Donatella: Lo stato d’animo è di disillusione e rabbia. Dopo le due esperienze fallimentari della privatizzazione, la prima quella dei cosiddetti “capitani coraggiosi” e la seconda quella del gruppo Etihad, abbiamo creduto nella statalizzazione. Speravamo che lo Stato e i cittadini italiani comprendessero l’importanza nazionale di un asset strategico come quello del trasporto aereo in un Paese che detiene l’80% del patrimonio artistico e culturale dell’intero pianeta e l’importanza di una compagnia di bandiera soprattutto in momenti di crisi come quello della pandemia, dove moltissimi cittadini italiani sono stati abbandonati dalle  compagnie aeree nelle più svariate parti del mondo. Ricordiamo inoltre che la statalizzazione era uno dei punti programmatici del Movimento 5 stelle. Ci piacerebbe che il Governo italiano si comportasse con l’Alitalia così come il Presidente francese Macron ha fatto con la Stx. Purtroppo, però, la forza politica dell’Italia in Europa non sembra esser pari a quella francese.



Nel 1998 l’allora AD Cempella aprì l’azionariato ai dipendenti, ma l’iniziativa non ebbe successo. Anche ora si è ventilata una partecipazione più diretta dei dipendenti nella compagnia: come pensate possa essere messa in pratica?

Angelo: Nel 2008 c’erano le condizioni per coinvolgere davvero i dipendenti in una forma di azionariato e vederli partecipi in modo attivo in un progetto che sentissero proprio. Oggi le condizioni sono cambiate. Nel 2008 due decine di migliaia di dipendenti avevano milioni di euro depositati in azienda sotto forma di Tfr accantonati e sarebbero stati disponibili a “commutarli” in quote della nuova compagnia. Oggi i pochi risparmi degli 11.500 dipendenti rimasti sono amministrati dai Fondi integrativi Fondaereo e Prevaer (che da anni danno buoni risultati finanziari) e sono l’unica garanzia che ha un lavoratore per non andare in pensione con 700 euro mensili, a seguito degli interventi di decontribuzione che le buste paga hanno subito negli anni per alleggerire il costo del lavoro per la compagnia. Difficile quindi convincere un lavoratore a investire in maniere rischiosa le poche garanzie che si sta costruendo per il proprio futuro. Mancano le condizioni.

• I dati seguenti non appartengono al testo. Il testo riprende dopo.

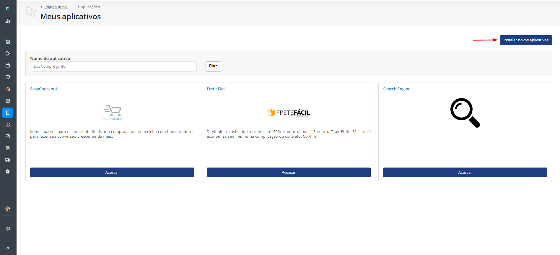The height and width of the screenshot is (255, 560).
Task: Go to Página inicial breadcrumb
Action: (x=56, y=7)
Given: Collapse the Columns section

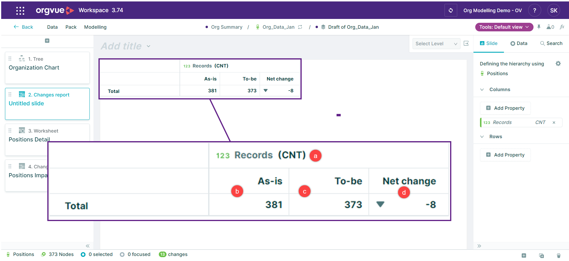Looking at the screenshot, I should pos(482,89).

Finora abbiamo assistito a un silenzio molto educato dei lavoratori Alitalia rispetto a quello combattivo di colleghi di altre compagnie in situazioni simili. Cosa pensate possano fare i dipendenti per vedere di cambiare l’attuale situazione di estrema incertezza?

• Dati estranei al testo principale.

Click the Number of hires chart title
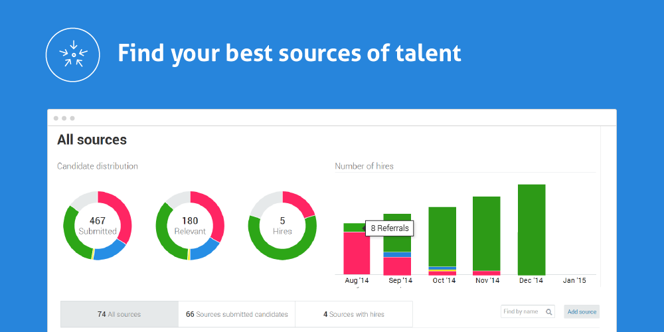 [x=364, y=166]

Roberto: Se nel 2008, nel 2014 e nel 2017, tappe storiche importanti per la compagnia che per tre  volte ha dovuto dichiarare insolvenza, i lavoratori si son mossi con azioni di protesta, persuasione verso Governo e sindacati, ed esposizione mediatica alla ricerca di solidarietà, oggi il continuo ripetersi della storia ha tolto un po’ di animo ai più. Peraltro, il continuo inseguirsi di teorie e congetture (sempre bocciate e smentite dagli stessi che le avevano lanciate) su possibili soluzioni di rilancio per Alitalia a cui abbiamo assistito negli ultimi due anni da parte dei nostri governanti, ha contribuito a creare una sorta di “vuoto ideologico” negli stessi dipendenti. La nazionalizzazione di cui sopra è l’unica strada per non finire nuovamente nelle mani di speculatori e squali della finanza che poco hanno avuto in comune in questi anni con la “causa Alitalia”. Serve un progetto che coinvolga tutti a fare bene. Dagli alti dirigenti, ai quadri aziendali, alla manutenzione, all’handling, ai naviganti. Tutti devono remare nella stessa direzione consci che questa potrebbe davvero essere l’ultima occasione per riscattarsi e rilanciarsi professionalmente, dando per la prima volta all’Alitalia il futuro che merita dopo più di vent’anni nel quale uno dei fiori all’occhiello del nostro Paese è stato invece trattato da chi lo ha gestito al pari di una bomba pronta a esplodere nelle mani alla prima disattenzione.